(Extracted records)
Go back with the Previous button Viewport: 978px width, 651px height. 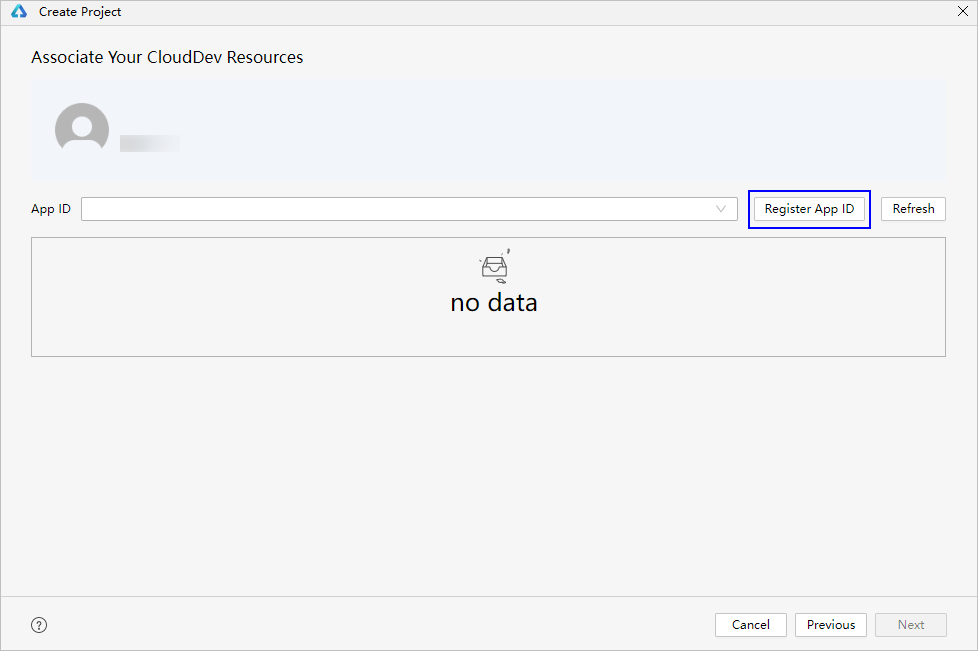(x=831, y=625)
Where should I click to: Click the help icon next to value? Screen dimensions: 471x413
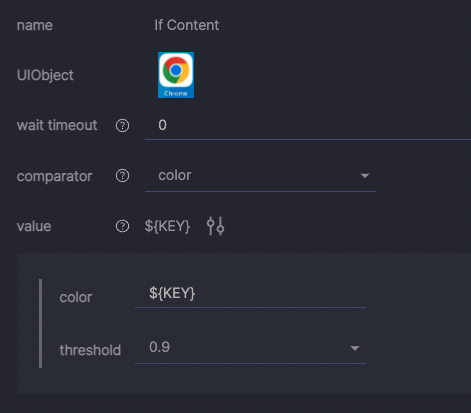coord(122,226)
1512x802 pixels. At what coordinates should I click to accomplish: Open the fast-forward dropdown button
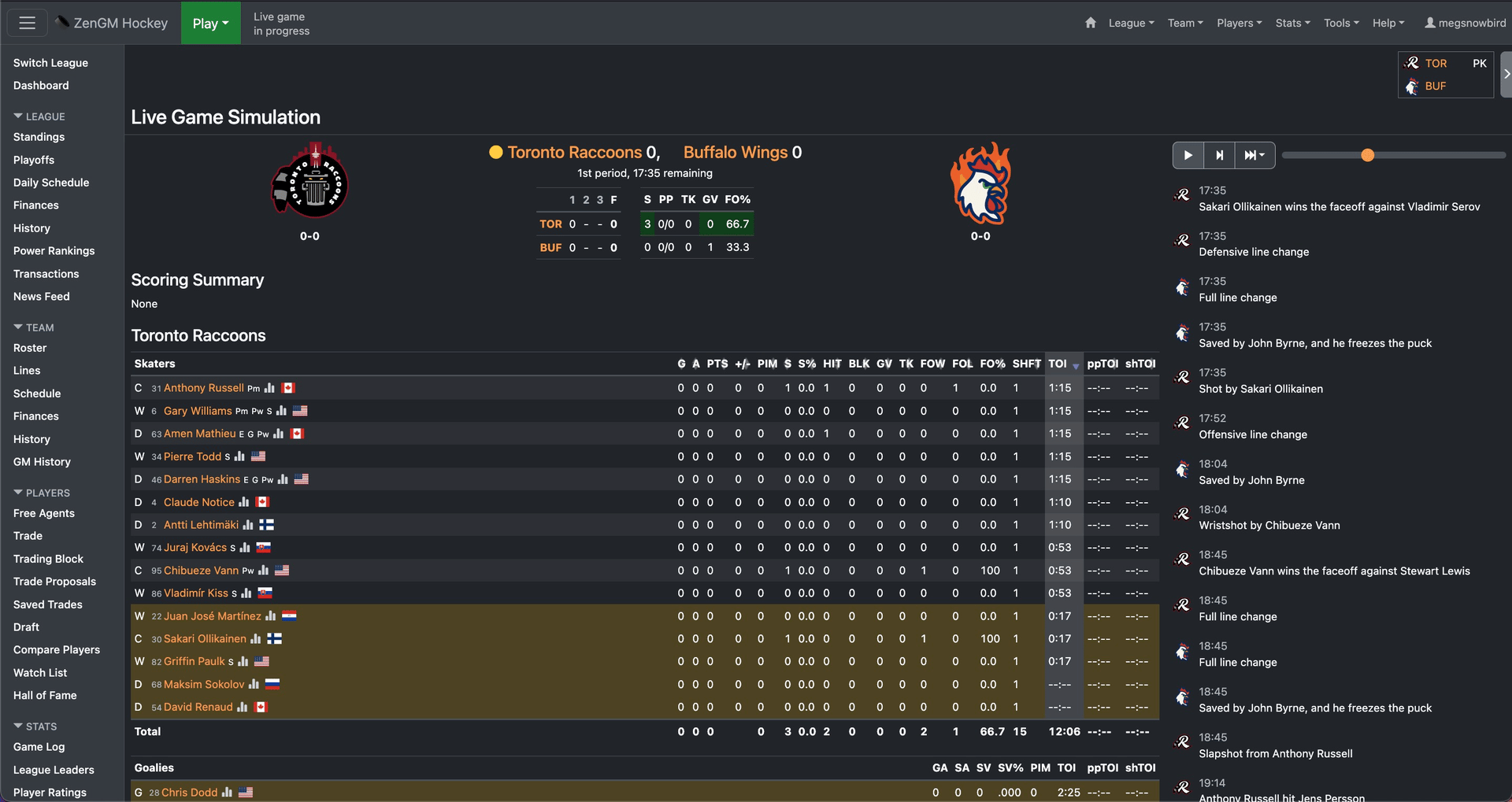(x=1254, y=155)
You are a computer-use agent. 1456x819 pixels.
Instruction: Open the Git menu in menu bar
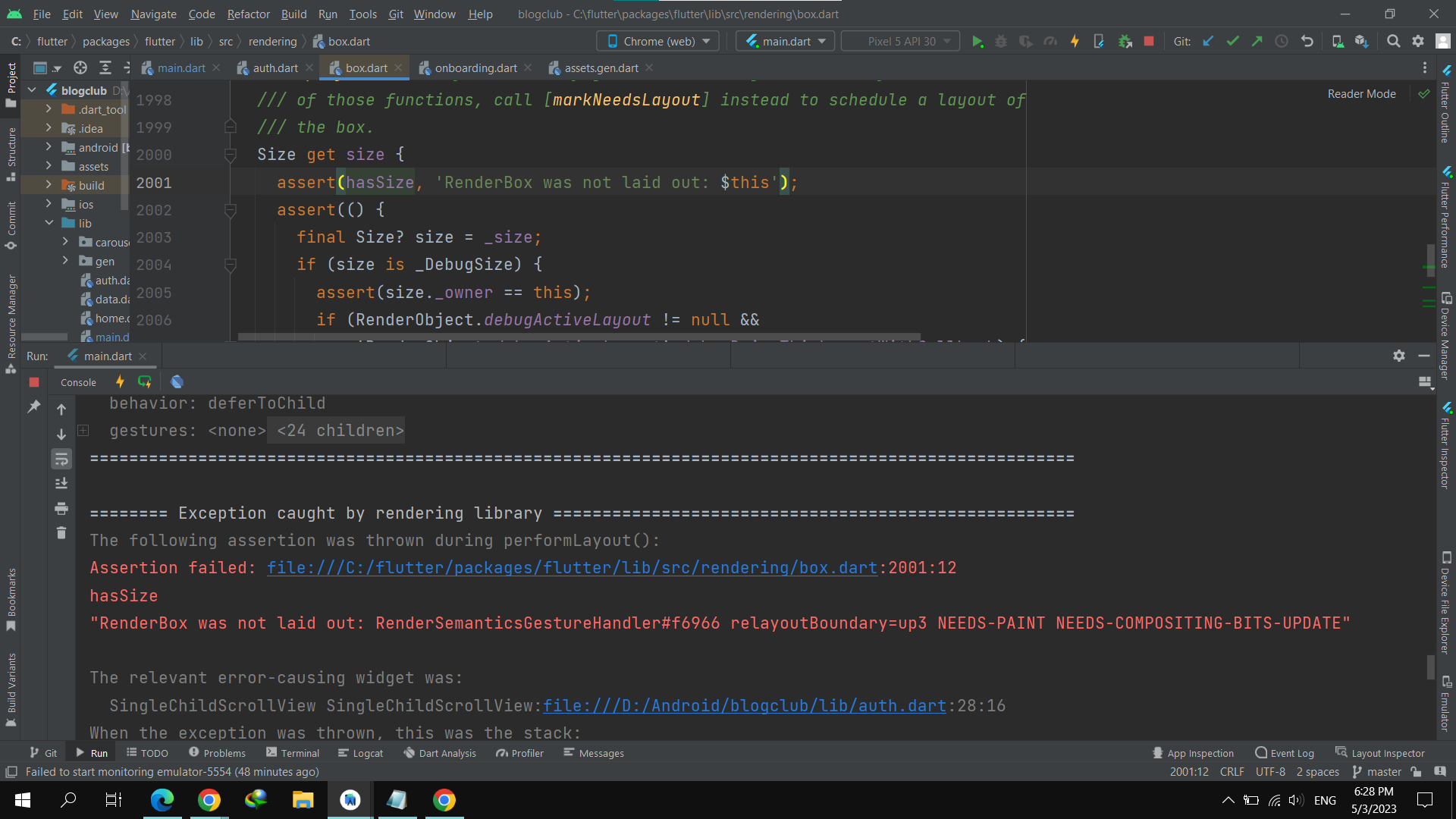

### [Exercise directions]
In the entries above, find the line containing "Where should I", then please retype it and every line after it through the last, exactly as written, omitting pictures.

### [Exercise response]
Where should I click to: Click the help icon next to value? Screen dimensions: 471x413
coord(122,226)
1512x802 pixels. At what coordinates should I click to accomplish: Open the fast-forward dropdown button
(x=1254, y=155)
You are a computer-use agent. 1456x819 pixels.
Instruction: Open the Git menu in menu bar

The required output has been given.